Now it’s making a little more sense how a driver could maybe be watching a Harry Potter DVD when his Tesla on Autopilot crashed and killed him: Officials now say a portable DVD player was found at the scene of the crash, though it’s not yet clear if the device was playing at the time.
The Tesla driver, Joshua Brown, had his Tesla Model S in Autopilot mode when it struck and rode under a turning truck May 7 in Florida. Brown was dead at the scene. Some, not all, witnesses at the scene said they heard or were told a Harry Potter DVD was playing.
It has been more than a month and a half since the accident, which only recently became a hot topic — which briefly coincided with a down day for Tesla stock — over the possibility that drivers were perhaps doing ever-dumber things with their Teslas in the so-called self-driving mode, and also over the possibility that someone had hacked a Tesla to make it possible to play a DVD on the 17-inch center stack LCD.

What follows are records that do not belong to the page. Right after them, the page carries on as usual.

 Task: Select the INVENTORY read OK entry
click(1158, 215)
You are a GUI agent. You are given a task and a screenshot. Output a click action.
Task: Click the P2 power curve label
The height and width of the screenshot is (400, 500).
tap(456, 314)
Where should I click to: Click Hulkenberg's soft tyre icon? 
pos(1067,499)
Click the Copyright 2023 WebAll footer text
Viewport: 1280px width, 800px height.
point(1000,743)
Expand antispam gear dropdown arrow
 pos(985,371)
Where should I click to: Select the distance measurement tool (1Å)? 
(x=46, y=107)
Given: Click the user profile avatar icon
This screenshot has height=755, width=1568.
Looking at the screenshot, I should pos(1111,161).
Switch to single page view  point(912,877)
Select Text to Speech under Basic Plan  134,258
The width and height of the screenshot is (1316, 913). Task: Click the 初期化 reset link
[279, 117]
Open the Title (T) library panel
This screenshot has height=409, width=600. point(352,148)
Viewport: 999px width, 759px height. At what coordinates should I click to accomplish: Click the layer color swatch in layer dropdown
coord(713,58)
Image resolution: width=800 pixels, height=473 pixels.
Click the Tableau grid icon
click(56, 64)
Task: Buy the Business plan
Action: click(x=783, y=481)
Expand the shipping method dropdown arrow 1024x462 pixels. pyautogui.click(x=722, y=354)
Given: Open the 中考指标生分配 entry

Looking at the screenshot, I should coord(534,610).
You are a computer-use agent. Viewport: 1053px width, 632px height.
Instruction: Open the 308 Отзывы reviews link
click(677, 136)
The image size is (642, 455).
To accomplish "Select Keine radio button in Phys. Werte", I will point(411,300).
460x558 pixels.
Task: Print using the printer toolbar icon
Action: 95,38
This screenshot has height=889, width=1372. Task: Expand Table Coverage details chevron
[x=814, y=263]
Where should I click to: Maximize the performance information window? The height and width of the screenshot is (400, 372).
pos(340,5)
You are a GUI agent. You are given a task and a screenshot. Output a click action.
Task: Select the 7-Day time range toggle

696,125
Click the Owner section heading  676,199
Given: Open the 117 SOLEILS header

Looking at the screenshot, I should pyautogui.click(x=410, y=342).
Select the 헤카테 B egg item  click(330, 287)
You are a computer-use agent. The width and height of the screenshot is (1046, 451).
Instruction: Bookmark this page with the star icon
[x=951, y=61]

The facts are a bit more mundane, according to an in-depth report from Reuters. First, the DVD player: Several witnesses said, and the Florida Highway Patrol confirmed, that there was a separate, portable DVD player in the car, possibly playing a Harry Potter movie. One witness to the aftermath of the crash in Williston, Florida, said there was no movie playing, while another said a highway patrolman told him there was a Harry Potter DVD playing. FHP confirms a portable player was in the car, but won’t comment on whether there was anything playing. So that settles nothing.
Brown, a 40-year-old former Navy SEAL and something of a tech wizard, was the only person in the car. He was considered an electronics whiz, leading to questions over whether he might have hacked the car interface to allow a video to play on the car’s LCD.
Tesla has said there is no way a DVD video can be played on the 17-inch portrait display in the center sack. In that regard, Tesla is like every other automaker: There’s an interlock to provide any video from playing in front unless the car is stopped and in park, or in some cases with some automakers, creeping ahead at 3 mph or less.That applies to an integrated DVD player or an external AV player that is outputting video (audio-only would be okay)./
The exception is Mercedes-Benz and its SplitView technology, using a Sharp LCD where alternating pixels are visible only to the driver and passenger, allowing the passenger to see entertainment while the driver sees, say, navigation maps.
Tesla is one of the automakers at the forefront of what will in a few years be autonomous driving, where you can relax and let the car drive for you. Right now, assisted driving, what Tesla calls Autopilot, is a collection of several technologies that make you think the car is self-driving, sort of:
On most cars, these components work independently of each other. They require the driver to keep his or her hands lightly on the wheel, mostly to show the driver is in the seat and could take over control instantly, if needed.
Normally, Tesla tells would-be buyers how awesome Autopilot is. (It is.) In the wake of the fatal accident where Autopilot was engaged, Tesla said, “[Autopilot] does not turn a Tesla into an autonomous vehicle and does not allow the driver to abdicate responsibility.”
It’s still unclear how Autopilot and the driver both missed a truck turning left, from a divided highway, into the Tesla’s path. Tesla said the white trailer may have been hard to distinguish from the bright Florida sky that day.
The Tesla Model S, traveling around the 65 mph speed limit, apparently struck the trailer between the trailer wheels and the tractor’s (truck’s) rear wheels. The windshield and roof were sheared off, and the remains of the Tesla continued under the trailer and then on for almost 1,000 feet past the truck.
The highway patrol said there was no dash camera mounted in the car at the time of the accident, although Brown had earlier recorded videos of himself driving hands off.